* **Problem to solve**
Starting with the line that contains "1565x784 pixels.", give again exactly and only each line through the end of the records; include the last line and exclude pictures.

##### Entries provided #####

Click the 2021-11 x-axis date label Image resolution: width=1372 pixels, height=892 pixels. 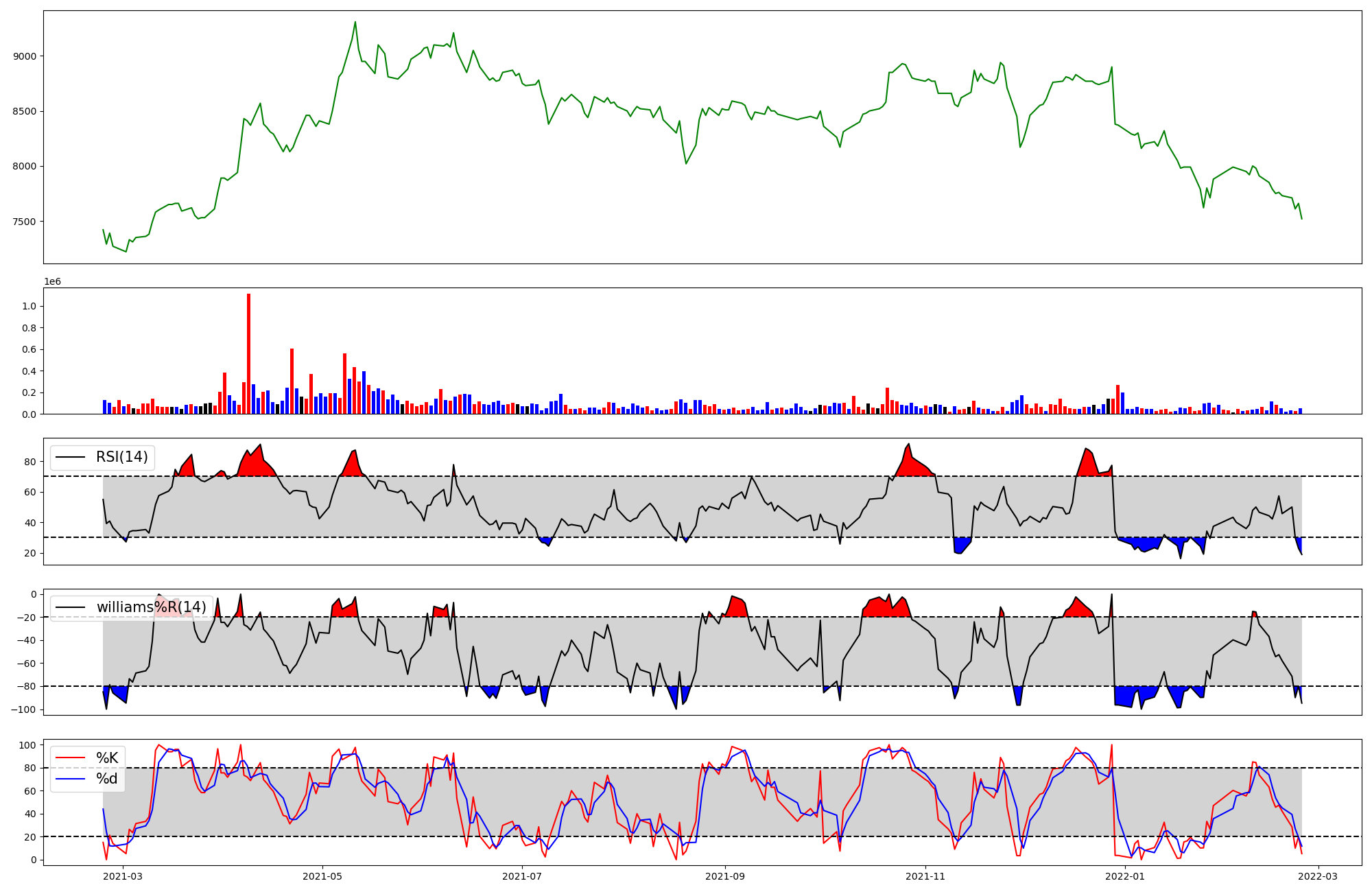[x=925, y=876]
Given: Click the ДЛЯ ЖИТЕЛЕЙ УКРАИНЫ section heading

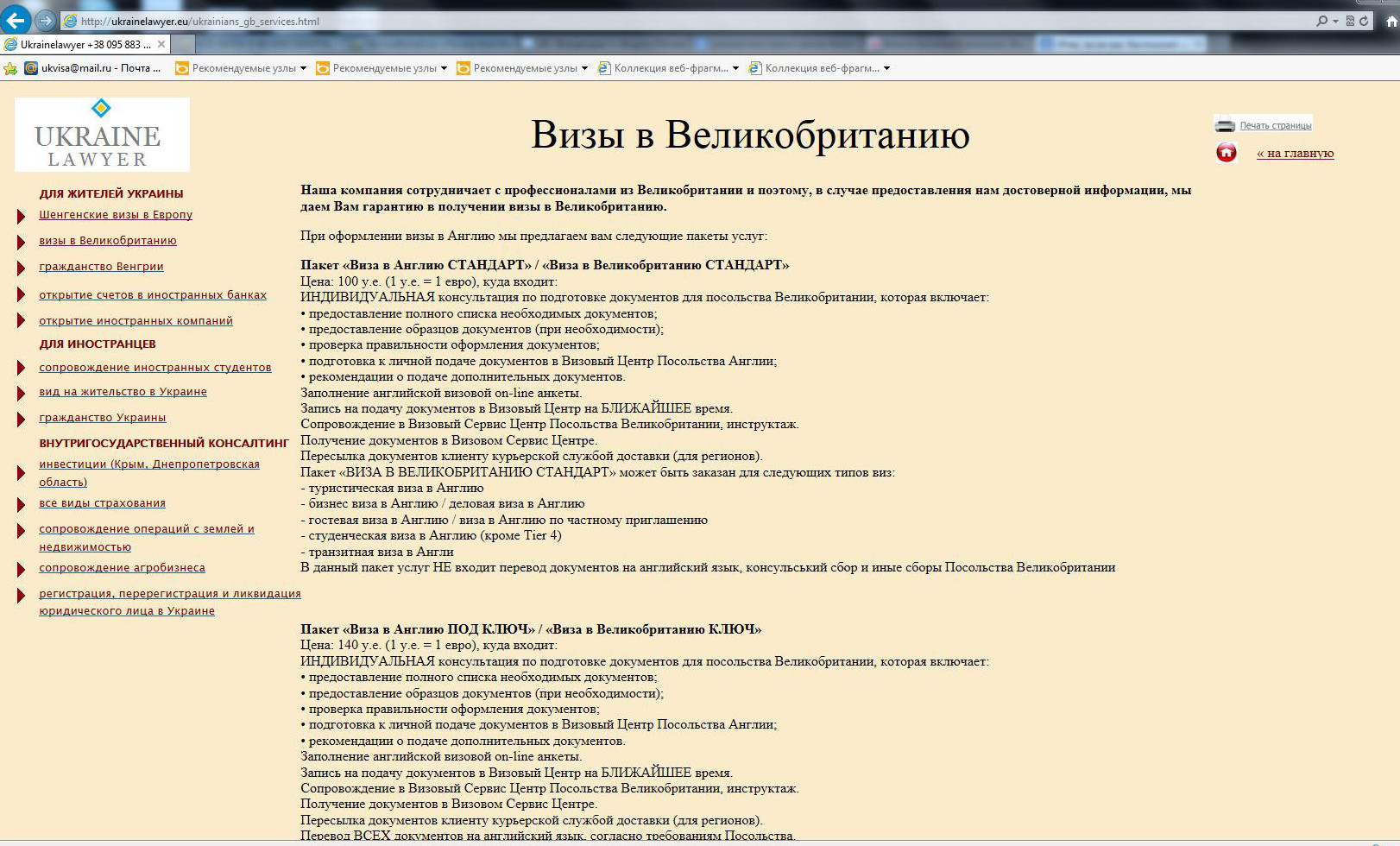Looking at the screenshot, I should tap(113, 194).

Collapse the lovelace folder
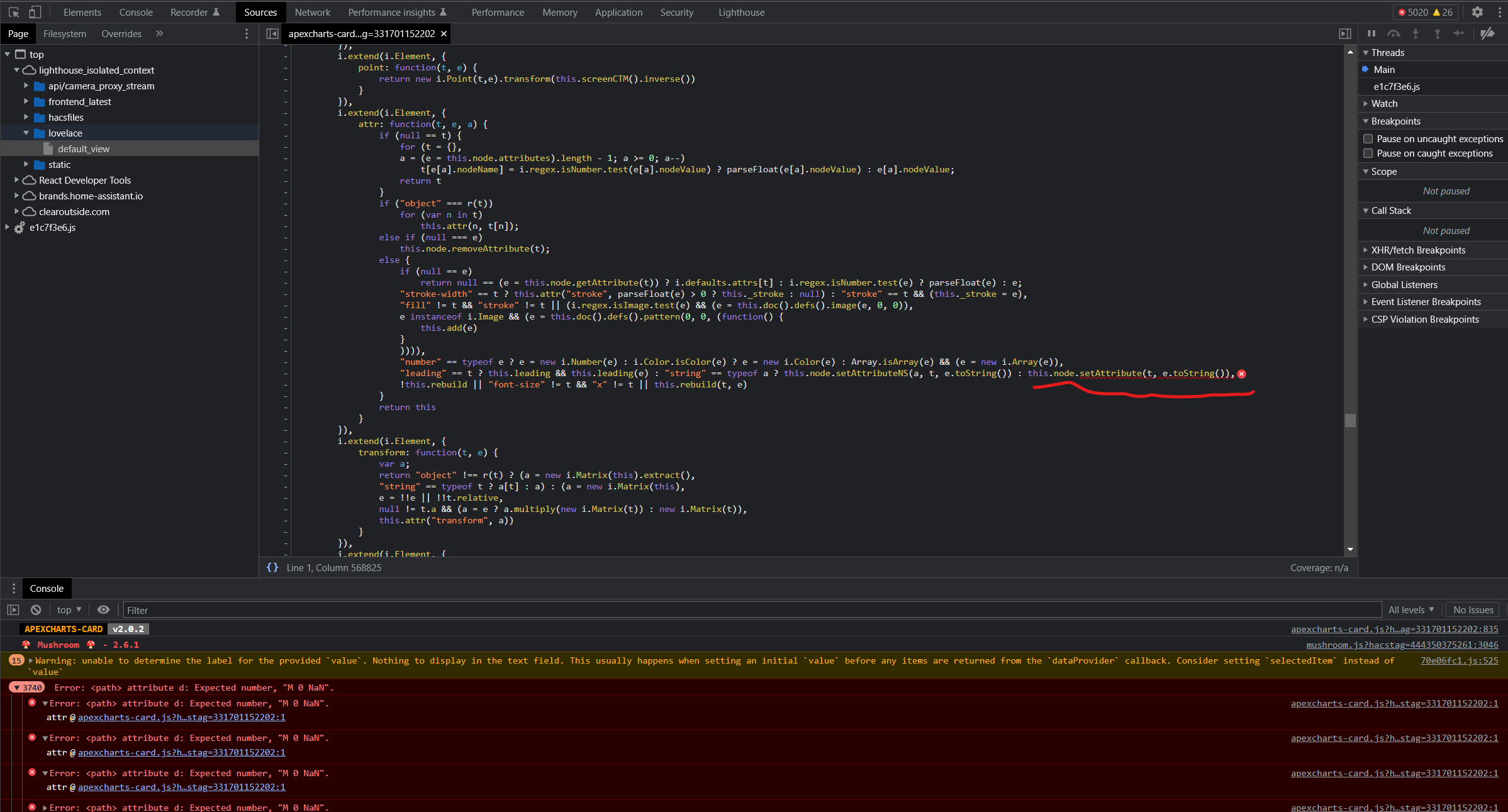click(x=26, y=133)
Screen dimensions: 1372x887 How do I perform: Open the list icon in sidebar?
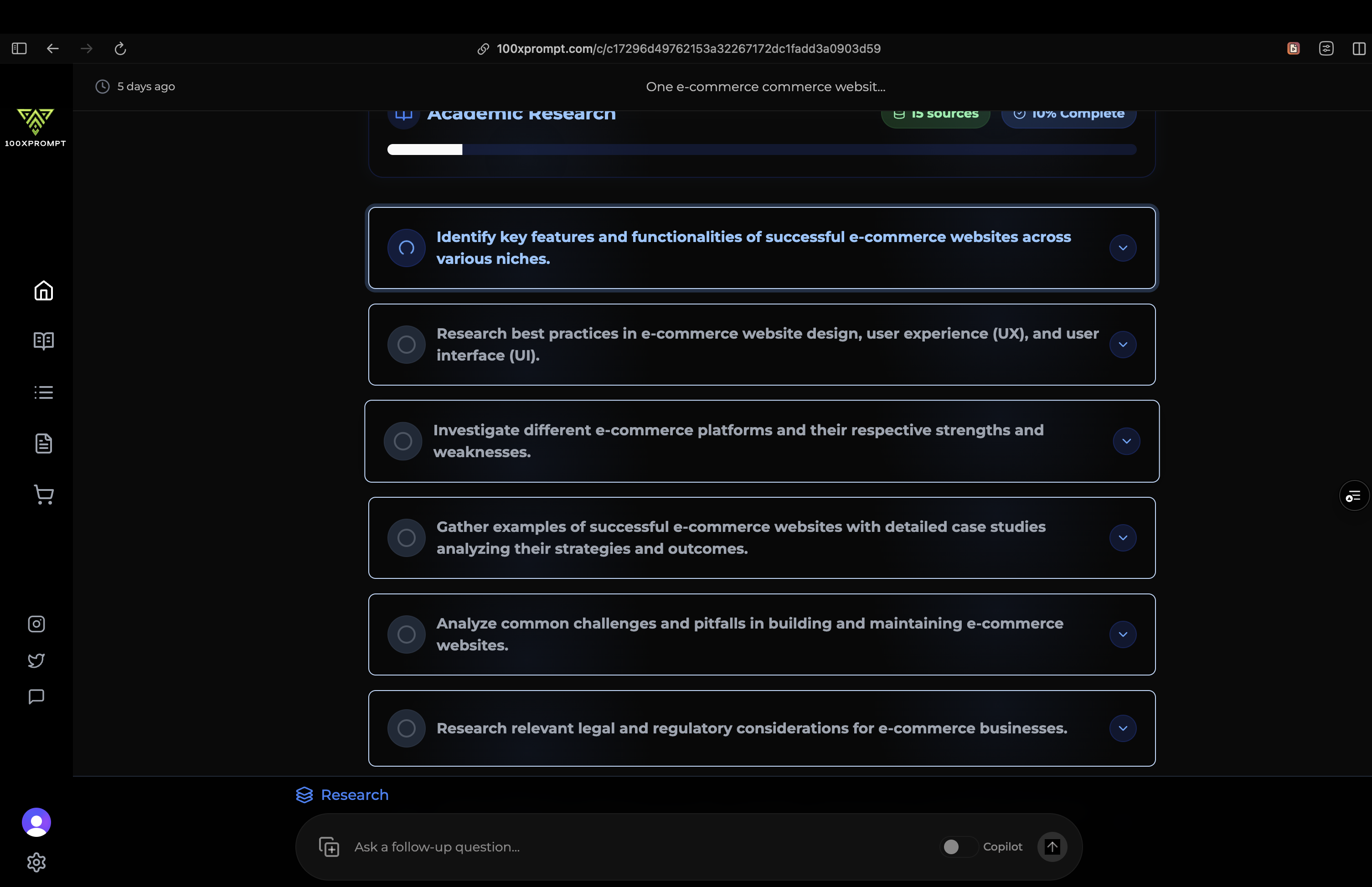click(44, 392)
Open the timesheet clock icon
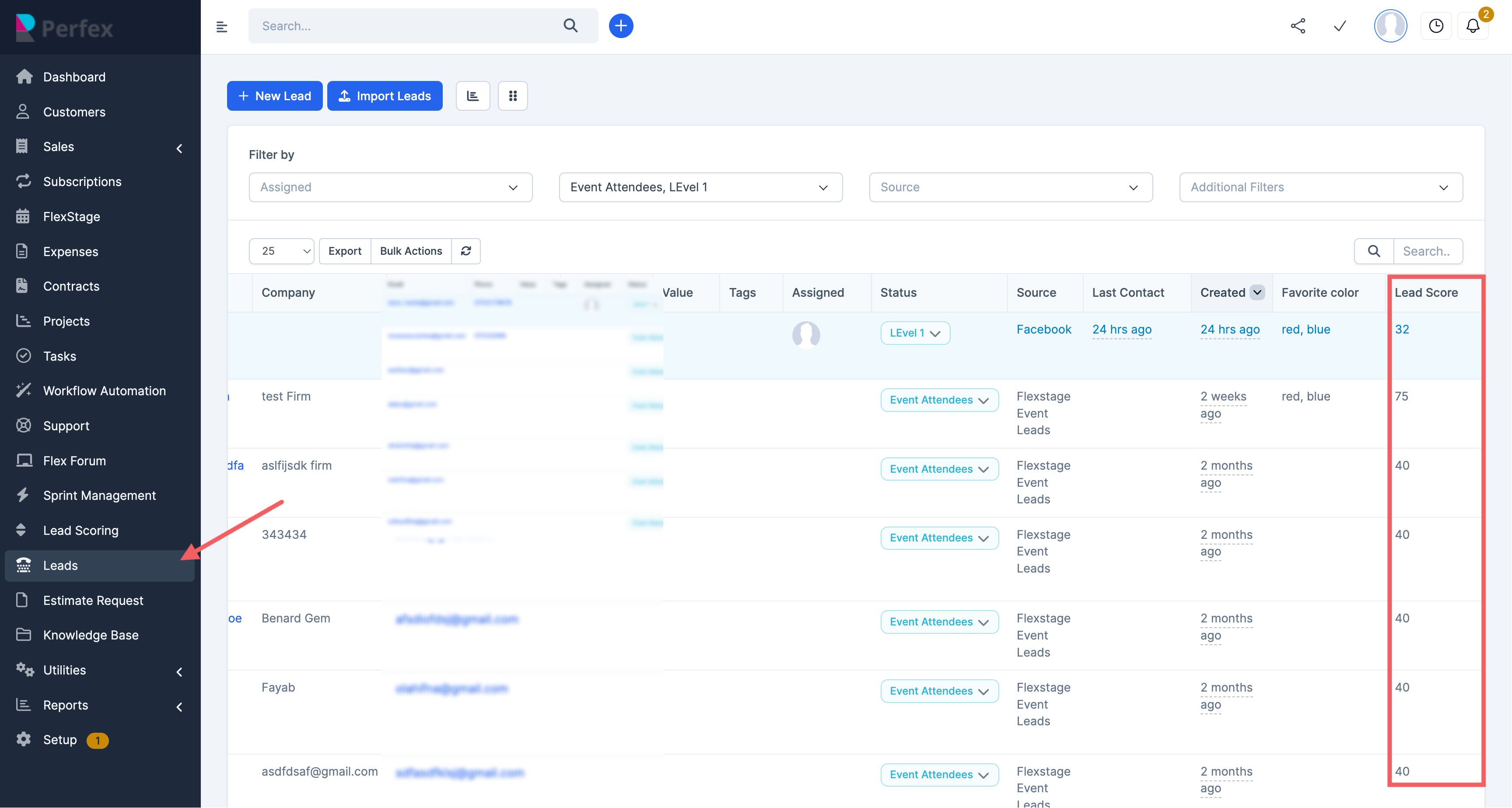Viewport: 1512px width, 808px height. (1436, 26)
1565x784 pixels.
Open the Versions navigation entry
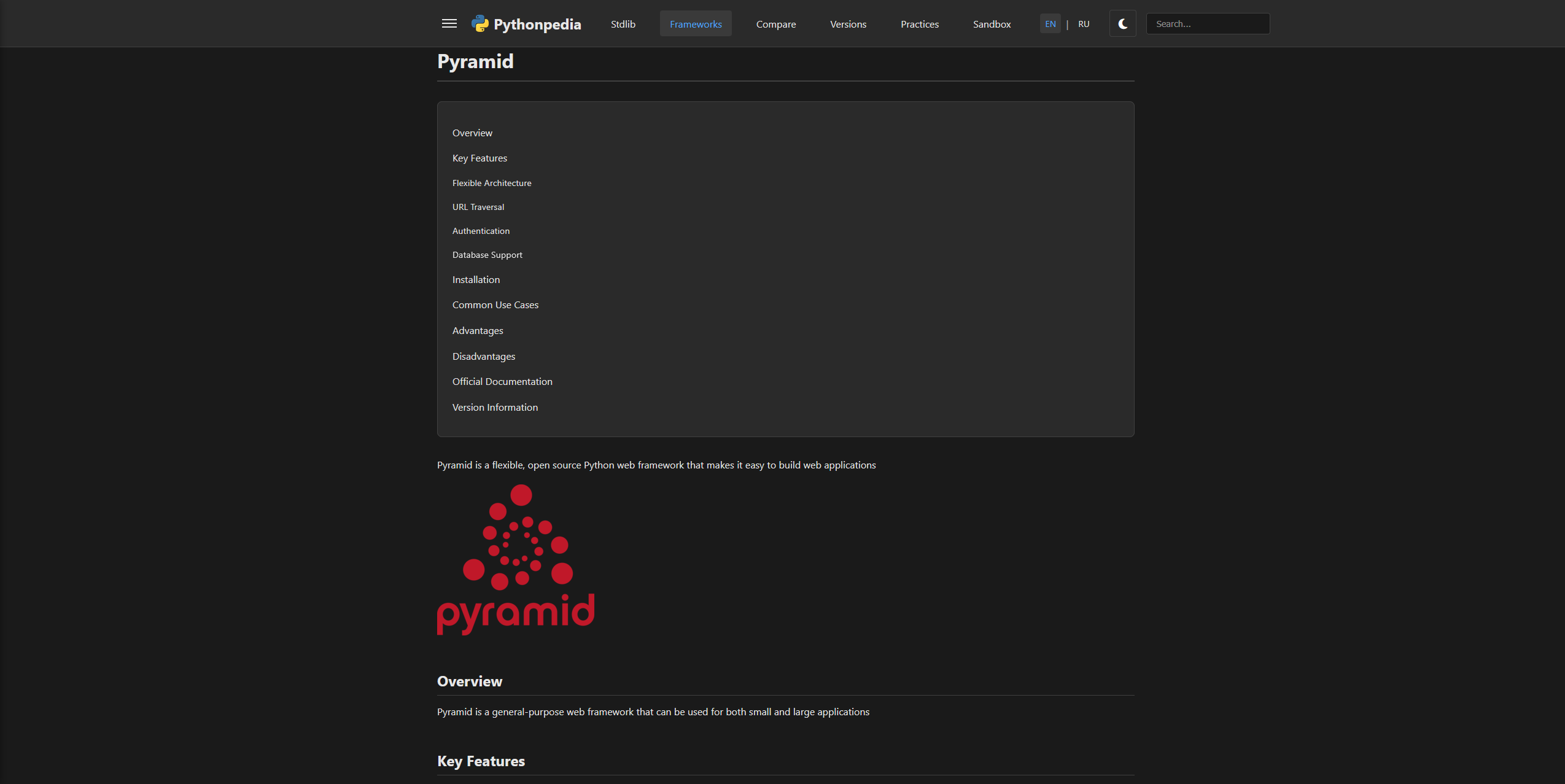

#####

* **Output for this exercise**
1565x784 pixels.
Open the Versions navigation entry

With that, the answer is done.